Of course, I know some of you are thinking that people on Medicare and Medicaid can just buy their own antidepressant and immunosuppressant drugs, but you forget that a Social Security monthly check is not even enough to live on.
New Medicare Rules Could Increase Seniors' Suicides
The Centers for Medicare and Medicaid Services (CMS) has proposed a new regulation limiting the drugs covered under Medicare's Part D, the prescription drug component of the program — a rule that could have "serious consequences."
Currently, Part D plans must include medications in six drug categories. But with the new regulation, published in the Federal Register in January, CMS would no longer require all drugs from the antidepressant and immunosuppressant drug classes to be covered by Part D.
"Seniors would no longer necessarily have access to insurance for these drugs, with serious consequences," Diana Furchtgott-Roth, a senior fellow at the Manhattan Institute, wrote in an article published by RealClearMarkets.
"Depression is the most frequent mental health problem in the elderly, and lack of treatment can lead to suicide," she observed. "Depressed patients can cause difficulties for family members and caregivers."
Immunosuppressant drugs are used to prevent the body from rejecting a transplanted organ, and cutting back on these drugs would make transplants more risky and less successful.
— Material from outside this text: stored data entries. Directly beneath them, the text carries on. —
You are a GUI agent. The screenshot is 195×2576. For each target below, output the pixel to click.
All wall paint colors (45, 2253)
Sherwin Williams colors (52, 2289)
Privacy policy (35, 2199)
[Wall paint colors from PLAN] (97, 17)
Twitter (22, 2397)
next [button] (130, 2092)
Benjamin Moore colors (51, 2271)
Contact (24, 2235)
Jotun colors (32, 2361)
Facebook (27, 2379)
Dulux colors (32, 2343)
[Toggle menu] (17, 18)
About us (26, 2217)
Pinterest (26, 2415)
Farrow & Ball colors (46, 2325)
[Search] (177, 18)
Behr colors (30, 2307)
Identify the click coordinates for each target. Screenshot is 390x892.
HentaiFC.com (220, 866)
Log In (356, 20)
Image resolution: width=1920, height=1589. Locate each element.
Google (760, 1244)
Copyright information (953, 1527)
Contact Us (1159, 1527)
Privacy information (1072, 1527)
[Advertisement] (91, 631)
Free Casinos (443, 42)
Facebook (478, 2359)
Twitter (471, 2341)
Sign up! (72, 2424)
CMS calculates that disallowing drugs in those two classes would save $720 million from 2015, when the regulation would take effect, to 2019. That's just $144 million a year, two-tenths of one percent of net Medicare outlays in 2019.
"Reducing access to major classes of drugs that were required from the beginning of the Part D program would cut Medicare costs by shortening seniors' lives, but that is not the direction in which our society wants to go," Furchtgott-Roth said, adding that the regulation "should be changed" before it becomes final.